- [THE DATA]:

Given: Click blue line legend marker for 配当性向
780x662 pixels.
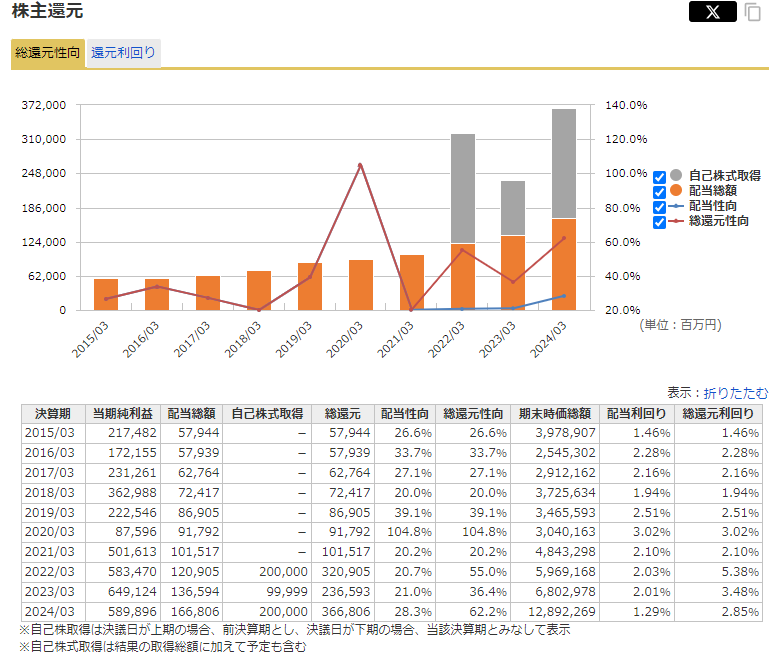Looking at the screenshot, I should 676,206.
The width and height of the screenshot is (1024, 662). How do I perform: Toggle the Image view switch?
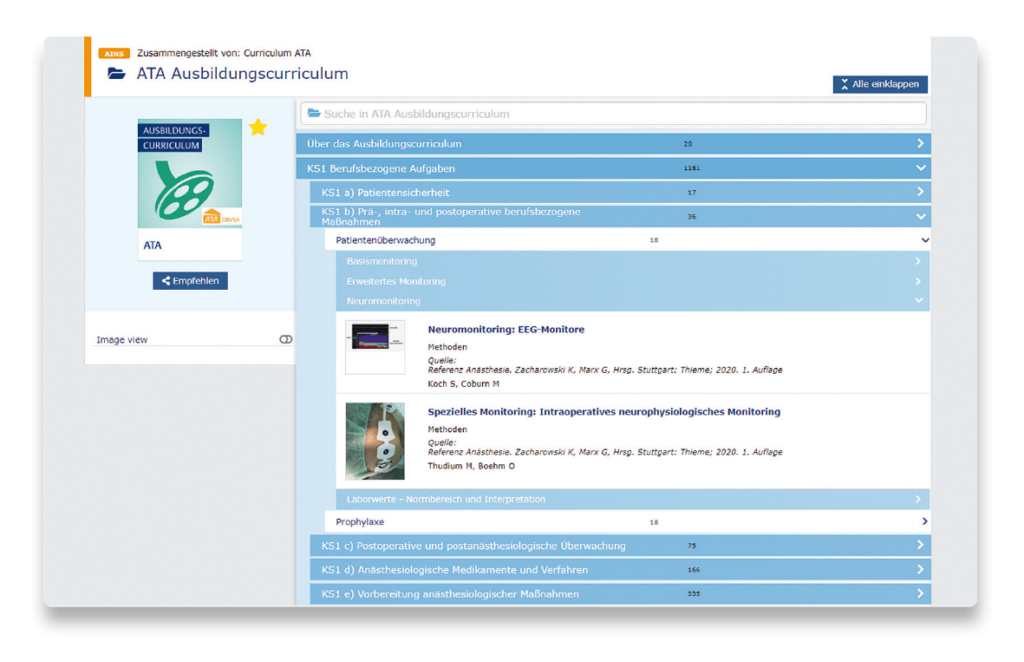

==

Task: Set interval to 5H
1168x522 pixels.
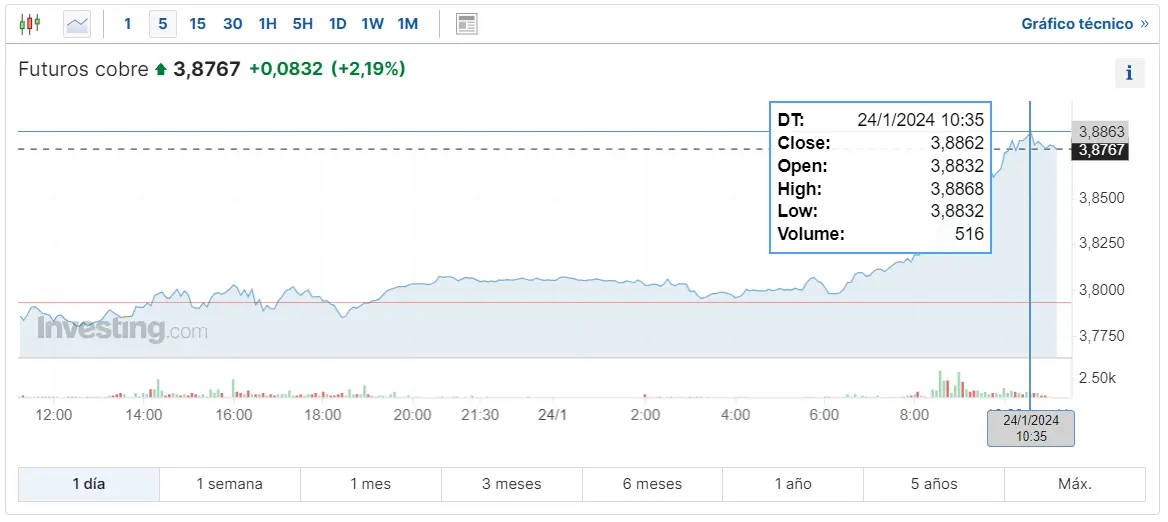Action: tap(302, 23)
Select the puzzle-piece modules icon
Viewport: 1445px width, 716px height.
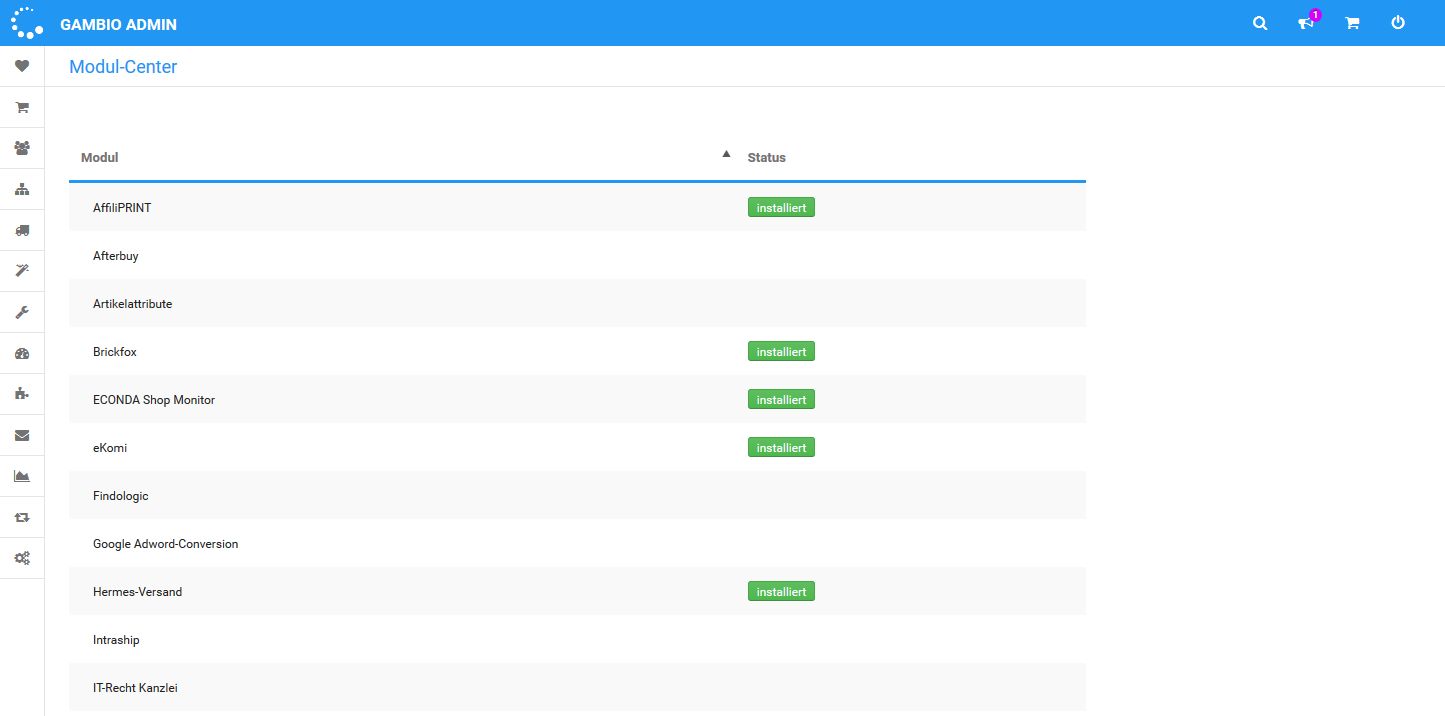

--

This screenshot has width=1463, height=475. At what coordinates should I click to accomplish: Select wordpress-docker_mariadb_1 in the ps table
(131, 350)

- [TASK DIRECTIONS]: What you give back should be only the lines of the records above, starting at the line with "Select the puzzle-piece modules icon" and ending at the line with "Viewport: 1445px width, 716px height.", restated word for word.

- [RESULT]:
Select the puzzle-piece modules icon
Viewport: 1445px width, 716px height.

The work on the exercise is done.